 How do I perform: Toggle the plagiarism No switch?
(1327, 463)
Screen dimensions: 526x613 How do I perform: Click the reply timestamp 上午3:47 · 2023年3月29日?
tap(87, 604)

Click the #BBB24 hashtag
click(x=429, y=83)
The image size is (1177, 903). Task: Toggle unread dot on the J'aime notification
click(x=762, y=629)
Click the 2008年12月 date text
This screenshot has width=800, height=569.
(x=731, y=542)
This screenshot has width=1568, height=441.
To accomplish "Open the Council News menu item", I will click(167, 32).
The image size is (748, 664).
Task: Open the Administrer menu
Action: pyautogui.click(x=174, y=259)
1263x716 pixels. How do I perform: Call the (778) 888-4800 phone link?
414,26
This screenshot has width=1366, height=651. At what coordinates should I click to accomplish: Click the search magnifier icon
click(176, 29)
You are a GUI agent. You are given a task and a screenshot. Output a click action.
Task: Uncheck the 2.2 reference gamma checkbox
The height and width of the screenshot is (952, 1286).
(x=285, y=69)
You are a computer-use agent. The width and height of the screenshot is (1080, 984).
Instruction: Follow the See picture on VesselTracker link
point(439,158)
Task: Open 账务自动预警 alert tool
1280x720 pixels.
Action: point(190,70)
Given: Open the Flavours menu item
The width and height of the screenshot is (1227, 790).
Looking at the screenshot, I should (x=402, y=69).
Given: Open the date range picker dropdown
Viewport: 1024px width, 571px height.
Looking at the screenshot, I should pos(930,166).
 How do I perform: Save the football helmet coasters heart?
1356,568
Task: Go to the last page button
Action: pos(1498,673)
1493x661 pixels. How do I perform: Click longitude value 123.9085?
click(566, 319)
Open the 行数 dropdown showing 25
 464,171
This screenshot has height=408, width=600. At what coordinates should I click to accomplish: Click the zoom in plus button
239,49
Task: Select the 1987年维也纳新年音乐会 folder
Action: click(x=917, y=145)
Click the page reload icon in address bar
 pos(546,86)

STATED PROBLEM:
Please convert the material above into a Markdown table with two columns, Row and Line, giving each non-blank line its own numbered row.

COMPLETE RESPONSE:
| Row | Line |
|---|---|
| 1 |  How do I perform: Toggle the plagiarism No switch? |
| 2 | (1327, 463) |
| 3 | Screen dimensions: 526x613 How do I perform: Click the reply timestamp 上午3:47 · 2023年3月29日? |
| 4 | tap(87, 604) |
| 5 | Click the #BBB24 hashtag |
| 6 | click(x=429, y=83) |
| 7 | The image size is (1177, 903). Task: Toggle unread dot on the J'aime notification |
| 8 | click(x=762, y=629) |
| 9 | Click the 2008年12月 date text |
| 10 | This screenshot has width=800, height=569. |
| 11 | (x=731, y=542) |
| 12 | This screenshot has width=1568, height=441. |
| 13 | To accomplish "Open the Council News menu item", I will click(167, 32). |
| 14 | The image size is (748, 664). |
| 15 | Task: Open the Administrer menu |
| 16 | Action: pyautogui.click(x=174, y=259) |
| 17 | 1263x716 pixels. How do I perform: Call the (778) 888-4800 phone link? |
| 18 | 414,26 |
| 19 | This screenshot has width=1366, height=651. At what coordinates should I click to accomplish: Click the search magnifier icon |
| 20 | click(176, 29) |
| 21 | You are a GUI agent. You are given a task and a screenshot. Output a click action. |
| 22 | Task: Uncheck the 2.2 reference gamma checkbox |
| 23 | The height and width of the screenshot is (952, 1286). |
| 24 | (x=285, y=69) |
| 25 | You are a computer-use agent. The width and height of the screenshot is (1080, 984). |
| 26 | Instruction: Follow the See picture on VesselTracker link |
| 27 | point(439,158) |
| 28 | Task: Open 账务自动预警 alert tool |
| 29 | 1280x720 pixels. |
| 30 | Action: point(190,70) |
| 31 | Given: Open the Flavours menu item |
| 32 | The width and height of the screenshot is (1227, 790). |
| 33 | Looking at the screenshot, I should (x=402, y=69). |
| 34 | Given: Open the date range picker dropdown |
| 35 | Viewport: 1024px width, 571px height. |
| 36 | Looking at the screenshot, I should pos(930,166). |
| 37 |  How do I perform: Save the football helmet coasters heart? |
| 38 | 1356,568 |
| 39 | Task: Go to the last page button |
| 40 | Action: pos(1498,673) |
| 41 | 1493x661 pixels. How do I perform: Click longitude value 123.9085? |
| 42 | click(566, 319) |
| 43 | Open the 行数 dropdown showing 25 |
| 44 |  464,171 |
| 45 | This screenshot has height=408, width=600. At what coordinates should I click to accomplish: Click the zoom in plus button |
| 46 | 239,49 |
| 47 | Task: Select the 1987年维也纳新年音乐会 folder |
| 48 | Action: click(x=917, y=145) |
| 49 | Click the page reload icon in address bar |
| 50 |  pos(546,86) |